• _What is required_:
The entries that follow include a run beginning at the line with "Task: Open the List dropdown" and ending at the line with "This screenshot has height=424, width=800."; restate that run word for word and leave the rest out.

• _Data to examine_:
---*---

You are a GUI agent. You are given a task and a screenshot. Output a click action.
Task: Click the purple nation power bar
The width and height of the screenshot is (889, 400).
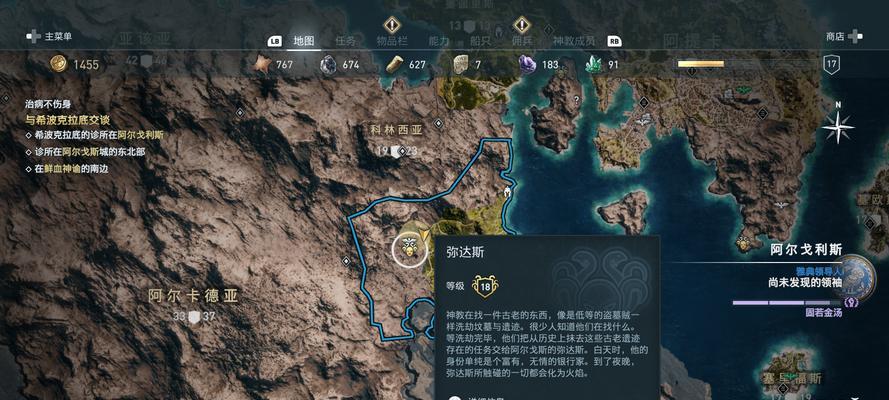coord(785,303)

---*---

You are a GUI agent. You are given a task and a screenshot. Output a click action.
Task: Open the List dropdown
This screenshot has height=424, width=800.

---*---

• _Exercise output_:
Task: Open the List dropdown
This screenshot has height=424, width=800.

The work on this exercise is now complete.